The federal government's plan to increase the superannuation guarantee (SG) will definitely happen, despite being overshadowed by the negativity surrounding the mining tax, according to Cbus chair Steve Bracks.
"It will be hard to put this genie back in the bottle," Bracks told an Australian Institute of Superannuation Trustees lunch in Melbourne yesterday.
Bracks said he believed the SG increase could be painlessly delivered in the form of business tax offsets and through a wages super trade-off, as occurred when the SG was first introduced in the 1980s.
TWUSuper chair David Galbally, who also spoke at the function, added that it was essential the SG go up to 15 per cent "and the sooner that happens the better off we will all be, because otherwise the government will not be able to afford an increasingly ageing population".
As to whether the superannuation industry was mature enough to be able to handle the vast amounts of money that will come its way as a result of the SG increase, both Bracks and Galbally argued that it was well supported to do so through Australia's superannuation prudential supervisory system.

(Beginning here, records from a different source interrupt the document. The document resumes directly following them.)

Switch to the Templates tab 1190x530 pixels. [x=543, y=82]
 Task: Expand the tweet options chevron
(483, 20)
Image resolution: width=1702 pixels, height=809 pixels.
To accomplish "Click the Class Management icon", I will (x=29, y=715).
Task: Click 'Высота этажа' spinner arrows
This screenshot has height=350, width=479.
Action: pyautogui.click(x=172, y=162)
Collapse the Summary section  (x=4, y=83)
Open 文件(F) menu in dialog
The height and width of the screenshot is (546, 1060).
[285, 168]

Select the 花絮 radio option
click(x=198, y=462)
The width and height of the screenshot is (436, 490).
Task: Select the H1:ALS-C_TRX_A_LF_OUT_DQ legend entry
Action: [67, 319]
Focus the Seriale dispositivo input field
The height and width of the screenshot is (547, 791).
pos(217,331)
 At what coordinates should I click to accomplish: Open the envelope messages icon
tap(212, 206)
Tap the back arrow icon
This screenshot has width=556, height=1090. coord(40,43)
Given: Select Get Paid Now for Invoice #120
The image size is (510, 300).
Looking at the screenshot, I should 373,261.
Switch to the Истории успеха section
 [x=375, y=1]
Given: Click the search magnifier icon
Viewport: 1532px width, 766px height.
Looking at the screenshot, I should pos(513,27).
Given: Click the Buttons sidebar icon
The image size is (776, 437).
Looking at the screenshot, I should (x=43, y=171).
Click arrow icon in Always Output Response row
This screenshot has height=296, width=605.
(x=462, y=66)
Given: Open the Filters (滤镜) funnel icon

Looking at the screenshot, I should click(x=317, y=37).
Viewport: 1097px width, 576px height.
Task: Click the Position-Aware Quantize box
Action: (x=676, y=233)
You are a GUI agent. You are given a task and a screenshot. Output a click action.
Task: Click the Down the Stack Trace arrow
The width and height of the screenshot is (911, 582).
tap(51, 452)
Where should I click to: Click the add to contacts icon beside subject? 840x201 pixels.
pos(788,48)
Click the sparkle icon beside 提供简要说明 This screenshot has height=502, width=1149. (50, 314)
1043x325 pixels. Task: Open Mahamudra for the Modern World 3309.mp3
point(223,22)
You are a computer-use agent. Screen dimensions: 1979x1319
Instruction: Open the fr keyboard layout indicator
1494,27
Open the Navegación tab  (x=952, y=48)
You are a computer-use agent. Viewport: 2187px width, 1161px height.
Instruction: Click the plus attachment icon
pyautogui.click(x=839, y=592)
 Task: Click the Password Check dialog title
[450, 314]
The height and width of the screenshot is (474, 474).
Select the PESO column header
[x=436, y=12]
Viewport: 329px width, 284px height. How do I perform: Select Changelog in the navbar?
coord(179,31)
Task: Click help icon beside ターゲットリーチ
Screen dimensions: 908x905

"We do have to get a bit smarter in the way we inquire into (individual) investments," Galbally said.
"But our compliance regime, and the fact that we have what is in effect a double licensing system, does put us in a better position to minimise the potential impact of future financial crises and corporate collapses."
In an environment where reducing costs had become the main competitive advantage, further fund mergers were on the cards, Bracks said.
"We have a lot of funds - and if you could give members a better return by cutting administrative costs and other overheads (by merging) you would probably be negligent not to consider that option."
Bracks and Galbally also argued that super funds should be taking a stronger advocacy role in terms of influencing the government and business community on behalf of their members' interests.